### TASK BRIEF
Repeat the lines of the records below without changes, starting at the line that contains "Task: Click the legal representative name 张丽京" and ending at the line that contains "tap(57, 334)", with both of those lines included.

Element and text location data
+-------+
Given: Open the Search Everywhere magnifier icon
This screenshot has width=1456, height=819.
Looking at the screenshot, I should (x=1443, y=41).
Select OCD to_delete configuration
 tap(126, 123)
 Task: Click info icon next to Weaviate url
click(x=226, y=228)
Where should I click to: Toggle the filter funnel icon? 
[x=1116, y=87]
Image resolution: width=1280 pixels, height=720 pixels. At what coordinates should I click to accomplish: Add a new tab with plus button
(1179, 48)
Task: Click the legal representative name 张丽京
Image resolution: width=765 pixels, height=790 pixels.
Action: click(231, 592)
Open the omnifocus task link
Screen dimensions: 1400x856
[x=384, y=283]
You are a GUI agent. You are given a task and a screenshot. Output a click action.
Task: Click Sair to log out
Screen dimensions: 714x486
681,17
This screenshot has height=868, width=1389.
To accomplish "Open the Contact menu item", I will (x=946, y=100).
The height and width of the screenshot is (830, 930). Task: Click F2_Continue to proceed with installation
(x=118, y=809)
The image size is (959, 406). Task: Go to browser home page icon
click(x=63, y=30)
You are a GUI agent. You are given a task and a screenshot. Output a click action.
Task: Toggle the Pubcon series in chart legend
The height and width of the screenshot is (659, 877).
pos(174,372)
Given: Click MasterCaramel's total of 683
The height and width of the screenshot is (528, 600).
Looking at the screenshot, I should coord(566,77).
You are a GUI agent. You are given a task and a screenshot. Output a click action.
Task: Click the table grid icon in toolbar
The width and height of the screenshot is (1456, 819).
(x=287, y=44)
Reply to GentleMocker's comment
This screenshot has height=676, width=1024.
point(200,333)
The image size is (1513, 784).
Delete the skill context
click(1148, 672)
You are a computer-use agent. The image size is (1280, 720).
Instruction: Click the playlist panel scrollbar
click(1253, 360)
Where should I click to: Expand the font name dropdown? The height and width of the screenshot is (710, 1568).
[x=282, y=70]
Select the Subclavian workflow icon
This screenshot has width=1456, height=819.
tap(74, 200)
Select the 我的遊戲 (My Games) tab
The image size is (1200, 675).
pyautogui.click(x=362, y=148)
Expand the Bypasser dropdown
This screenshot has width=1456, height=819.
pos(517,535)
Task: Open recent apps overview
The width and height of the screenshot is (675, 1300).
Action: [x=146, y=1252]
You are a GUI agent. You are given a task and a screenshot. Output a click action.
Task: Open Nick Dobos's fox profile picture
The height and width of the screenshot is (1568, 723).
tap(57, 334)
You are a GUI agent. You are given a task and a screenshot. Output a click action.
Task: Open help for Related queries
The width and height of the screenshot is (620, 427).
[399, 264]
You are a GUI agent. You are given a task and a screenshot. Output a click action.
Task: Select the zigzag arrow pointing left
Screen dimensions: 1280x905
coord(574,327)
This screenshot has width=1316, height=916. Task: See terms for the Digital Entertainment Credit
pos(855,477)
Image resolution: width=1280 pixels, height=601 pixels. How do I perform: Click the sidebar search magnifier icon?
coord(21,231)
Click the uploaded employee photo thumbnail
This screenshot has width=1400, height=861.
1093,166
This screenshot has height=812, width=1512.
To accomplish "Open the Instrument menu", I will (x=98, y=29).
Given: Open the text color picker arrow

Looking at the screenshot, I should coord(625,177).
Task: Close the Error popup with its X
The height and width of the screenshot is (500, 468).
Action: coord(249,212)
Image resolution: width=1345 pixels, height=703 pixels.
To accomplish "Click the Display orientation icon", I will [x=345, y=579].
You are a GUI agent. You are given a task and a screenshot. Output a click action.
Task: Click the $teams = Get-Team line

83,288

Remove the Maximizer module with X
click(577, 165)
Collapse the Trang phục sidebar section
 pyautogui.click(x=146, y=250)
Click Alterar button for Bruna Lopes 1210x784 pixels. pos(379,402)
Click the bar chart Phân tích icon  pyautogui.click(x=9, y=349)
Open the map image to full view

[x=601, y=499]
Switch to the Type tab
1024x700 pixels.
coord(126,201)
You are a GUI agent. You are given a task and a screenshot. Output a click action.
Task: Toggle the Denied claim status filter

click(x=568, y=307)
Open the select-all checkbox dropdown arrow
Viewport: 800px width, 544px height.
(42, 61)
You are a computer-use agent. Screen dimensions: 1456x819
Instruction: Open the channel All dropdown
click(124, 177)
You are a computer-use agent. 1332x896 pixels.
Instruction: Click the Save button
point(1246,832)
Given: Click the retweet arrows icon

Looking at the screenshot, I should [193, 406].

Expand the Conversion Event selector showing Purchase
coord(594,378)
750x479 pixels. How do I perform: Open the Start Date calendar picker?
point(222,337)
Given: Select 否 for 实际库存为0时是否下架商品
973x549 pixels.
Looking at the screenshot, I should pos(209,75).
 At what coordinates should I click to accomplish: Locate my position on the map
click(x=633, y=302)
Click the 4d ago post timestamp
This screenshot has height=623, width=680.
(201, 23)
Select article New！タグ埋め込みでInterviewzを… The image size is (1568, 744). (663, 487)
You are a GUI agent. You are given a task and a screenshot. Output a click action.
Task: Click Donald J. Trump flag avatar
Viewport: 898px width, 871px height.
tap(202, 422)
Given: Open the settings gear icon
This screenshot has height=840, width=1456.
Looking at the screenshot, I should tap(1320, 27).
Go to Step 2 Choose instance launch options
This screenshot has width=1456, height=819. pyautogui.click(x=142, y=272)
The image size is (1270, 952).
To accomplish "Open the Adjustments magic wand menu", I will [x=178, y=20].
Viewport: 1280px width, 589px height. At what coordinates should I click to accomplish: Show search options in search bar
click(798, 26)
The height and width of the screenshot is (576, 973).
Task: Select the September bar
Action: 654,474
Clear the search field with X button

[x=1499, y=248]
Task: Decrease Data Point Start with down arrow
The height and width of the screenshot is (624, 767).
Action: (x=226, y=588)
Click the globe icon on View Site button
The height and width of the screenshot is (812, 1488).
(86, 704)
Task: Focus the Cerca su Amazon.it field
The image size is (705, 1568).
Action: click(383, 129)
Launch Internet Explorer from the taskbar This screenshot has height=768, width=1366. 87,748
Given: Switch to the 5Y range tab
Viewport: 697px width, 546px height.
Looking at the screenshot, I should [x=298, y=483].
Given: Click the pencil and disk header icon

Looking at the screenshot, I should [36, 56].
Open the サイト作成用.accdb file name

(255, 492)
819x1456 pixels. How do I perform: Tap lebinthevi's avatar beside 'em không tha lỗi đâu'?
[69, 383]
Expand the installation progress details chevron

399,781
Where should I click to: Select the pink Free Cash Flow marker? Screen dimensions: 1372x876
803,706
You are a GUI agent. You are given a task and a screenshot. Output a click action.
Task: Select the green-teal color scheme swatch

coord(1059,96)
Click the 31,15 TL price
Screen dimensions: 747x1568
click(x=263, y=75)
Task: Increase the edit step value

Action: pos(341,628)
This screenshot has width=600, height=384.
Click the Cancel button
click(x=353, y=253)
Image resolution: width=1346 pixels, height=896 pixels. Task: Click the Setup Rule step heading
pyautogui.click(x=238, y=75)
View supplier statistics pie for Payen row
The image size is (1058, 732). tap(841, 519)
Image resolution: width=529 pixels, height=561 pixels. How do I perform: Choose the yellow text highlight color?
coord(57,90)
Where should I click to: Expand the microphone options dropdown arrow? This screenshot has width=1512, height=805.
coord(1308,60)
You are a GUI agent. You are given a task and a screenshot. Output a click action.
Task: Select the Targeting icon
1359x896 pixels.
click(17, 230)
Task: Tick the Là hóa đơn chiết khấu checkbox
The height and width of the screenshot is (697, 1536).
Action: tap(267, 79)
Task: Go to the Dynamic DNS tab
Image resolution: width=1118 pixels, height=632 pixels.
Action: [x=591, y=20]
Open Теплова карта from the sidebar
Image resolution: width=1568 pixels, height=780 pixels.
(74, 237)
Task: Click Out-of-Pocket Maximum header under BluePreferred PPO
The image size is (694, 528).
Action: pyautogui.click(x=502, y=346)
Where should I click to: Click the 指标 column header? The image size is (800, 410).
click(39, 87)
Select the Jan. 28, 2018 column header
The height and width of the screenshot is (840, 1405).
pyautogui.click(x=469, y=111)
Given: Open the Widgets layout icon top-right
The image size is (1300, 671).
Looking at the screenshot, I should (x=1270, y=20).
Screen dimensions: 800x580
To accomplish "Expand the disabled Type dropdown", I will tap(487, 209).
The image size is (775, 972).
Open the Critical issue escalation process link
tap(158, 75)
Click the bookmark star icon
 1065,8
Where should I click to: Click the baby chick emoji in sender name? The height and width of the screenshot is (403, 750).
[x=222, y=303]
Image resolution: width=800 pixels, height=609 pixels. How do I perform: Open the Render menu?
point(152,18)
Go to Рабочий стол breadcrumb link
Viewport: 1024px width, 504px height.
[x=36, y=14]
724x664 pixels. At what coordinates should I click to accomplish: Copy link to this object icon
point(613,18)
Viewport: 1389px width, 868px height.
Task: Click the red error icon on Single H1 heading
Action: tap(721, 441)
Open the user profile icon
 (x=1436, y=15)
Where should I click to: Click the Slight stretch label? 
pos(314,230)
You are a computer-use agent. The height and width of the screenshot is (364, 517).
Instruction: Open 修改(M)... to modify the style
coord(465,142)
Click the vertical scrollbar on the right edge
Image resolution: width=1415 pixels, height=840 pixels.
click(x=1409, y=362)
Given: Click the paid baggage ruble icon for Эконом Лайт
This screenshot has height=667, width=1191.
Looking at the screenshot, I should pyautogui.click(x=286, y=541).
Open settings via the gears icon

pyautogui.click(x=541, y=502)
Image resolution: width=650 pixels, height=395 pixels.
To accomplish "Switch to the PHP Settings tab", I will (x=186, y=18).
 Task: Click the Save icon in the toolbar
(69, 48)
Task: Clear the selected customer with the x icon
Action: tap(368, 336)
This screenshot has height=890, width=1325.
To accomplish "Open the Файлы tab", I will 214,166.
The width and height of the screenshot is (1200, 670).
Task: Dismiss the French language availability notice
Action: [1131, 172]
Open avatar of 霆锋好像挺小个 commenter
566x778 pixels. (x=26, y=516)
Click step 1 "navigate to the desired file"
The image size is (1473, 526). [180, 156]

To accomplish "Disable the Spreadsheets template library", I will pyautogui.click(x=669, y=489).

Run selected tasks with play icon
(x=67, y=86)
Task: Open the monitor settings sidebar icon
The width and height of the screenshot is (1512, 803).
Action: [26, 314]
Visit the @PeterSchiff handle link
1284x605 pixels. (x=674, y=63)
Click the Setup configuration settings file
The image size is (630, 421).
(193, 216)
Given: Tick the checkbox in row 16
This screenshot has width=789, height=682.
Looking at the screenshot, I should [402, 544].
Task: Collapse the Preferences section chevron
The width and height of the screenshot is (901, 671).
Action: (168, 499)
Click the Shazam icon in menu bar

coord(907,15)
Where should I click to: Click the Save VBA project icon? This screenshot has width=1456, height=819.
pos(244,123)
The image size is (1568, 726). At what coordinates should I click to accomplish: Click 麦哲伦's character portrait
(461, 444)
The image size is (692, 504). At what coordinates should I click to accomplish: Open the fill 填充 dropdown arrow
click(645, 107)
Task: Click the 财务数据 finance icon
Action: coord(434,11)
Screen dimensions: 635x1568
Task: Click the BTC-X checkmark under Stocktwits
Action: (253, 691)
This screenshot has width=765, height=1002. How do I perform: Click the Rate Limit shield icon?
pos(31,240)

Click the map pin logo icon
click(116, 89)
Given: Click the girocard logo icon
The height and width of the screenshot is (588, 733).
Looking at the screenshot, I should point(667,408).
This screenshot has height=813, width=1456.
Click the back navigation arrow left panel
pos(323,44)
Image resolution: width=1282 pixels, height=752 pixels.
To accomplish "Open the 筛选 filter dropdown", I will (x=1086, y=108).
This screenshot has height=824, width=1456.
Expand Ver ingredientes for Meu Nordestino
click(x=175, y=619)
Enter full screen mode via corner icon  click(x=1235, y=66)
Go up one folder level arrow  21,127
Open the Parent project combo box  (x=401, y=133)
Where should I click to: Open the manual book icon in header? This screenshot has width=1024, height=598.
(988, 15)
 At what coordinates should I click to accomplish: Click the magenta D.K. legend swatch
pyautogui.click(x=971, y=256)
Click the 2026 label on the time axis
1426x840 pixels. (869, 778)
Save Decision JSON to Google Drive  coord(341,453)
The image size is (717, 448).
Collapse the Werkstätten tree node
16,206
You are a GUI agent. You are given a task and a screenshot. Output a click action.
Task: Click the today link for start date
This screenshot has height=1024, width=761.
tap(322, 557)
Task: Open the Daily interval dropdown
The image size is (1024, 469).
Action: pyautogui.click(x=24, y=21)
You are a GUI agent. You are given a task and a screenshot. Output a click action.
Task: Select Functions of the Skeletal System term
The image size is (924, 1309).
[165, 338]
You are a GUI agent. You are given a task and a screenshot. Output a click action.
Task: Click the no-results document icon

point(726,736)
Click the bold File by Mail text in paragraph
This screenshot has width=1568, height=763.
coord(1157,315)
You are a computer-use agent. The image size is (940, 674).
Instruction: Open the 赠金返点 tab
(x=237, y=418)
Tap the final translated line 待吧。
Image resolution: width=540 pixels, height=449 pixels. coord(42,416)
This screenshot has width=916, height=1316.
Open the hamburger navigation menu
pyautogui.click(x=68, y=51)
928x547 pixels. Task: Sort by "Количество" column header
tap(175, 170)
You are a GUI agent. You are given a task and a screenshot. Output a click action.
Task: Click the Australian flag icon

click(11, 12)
+-------+
### OUTPUT OF THE TASK
Task: Click the legal representative name 张丽京
Image resolution: width=765 pixels, height=790 pixels.
Action: click(231, 592)
Open the omnifocus task link
Screen dimensions: 1400x856
[x=384, y=283]
You are a GUI agent. You are given a task and a screenshot. Output a click action.
Task: Click Sair to log out
Screen dimensions: 714x486
681,17
This screenshot has height=868, width=1389.
To accomplish "Open the Contact menu item", I will (x=946, y=100).
The height and width of the screenshot is (830, 930). Task: Click F2_Continue to proceed with installation
(x=118, y=809)
The image size is (959, 406). Task: Go to browser home page icon
click(x=63, y=30)
You are a GUI agent. You are given a task and a screenshot. Output a click action.
Task: Toggle the Pubcon series in chart legend
The height and width of the screenshot is (659, 877).
pos(174,372)
Given: Click MasterCaramel's total of 683
The height and width of the screenshot is (528, 600).
Looking at the screenshot, I should coord(566,77).
You are a GUI agent. You are given a task and a screenshot. Output a click action.
Task: Click the table grid icon in toolbar
The width and height of the screenshot is (1456, 819).
(x=287, y=44)
Reply to GentleMocker's comment
This screenshot has height=676, width=1024.
point(200,333)
The image size is (1513, 784).
Delete the skill context
click(1148, 672)
You are a computer-use agent. The image size is (1280, 720).
Instruction: Click the playlist panel scrollbar
click(1253, 360)
Where should I click to: Expand the font name dropdown? The height and width of the screenshot is (710, 1568).
[x=282, y=70]
Select the Subclavian workflow icon
This screenshot has width=1456, height=819.
tap(74, 200)
Select the 我的遊戲 (My Games) tab
The image size is (1200, 675).
pyautogui.click(x=362, y=148)
Expand the Bypasser dropdown
This screenshot has width=1456, height=819.
pos(517,535)
Task: Open recent apps overview
The width and height of the screenshot is (675, 1300).
Action: [x=146, y=1252]
You are a GUI agent. You are given a task and a screenshot. Output a click action.
Task: Open Nick Dobos's fox profile picture
The height and width of the screenshot is (1568, 723).
tap(57, 334)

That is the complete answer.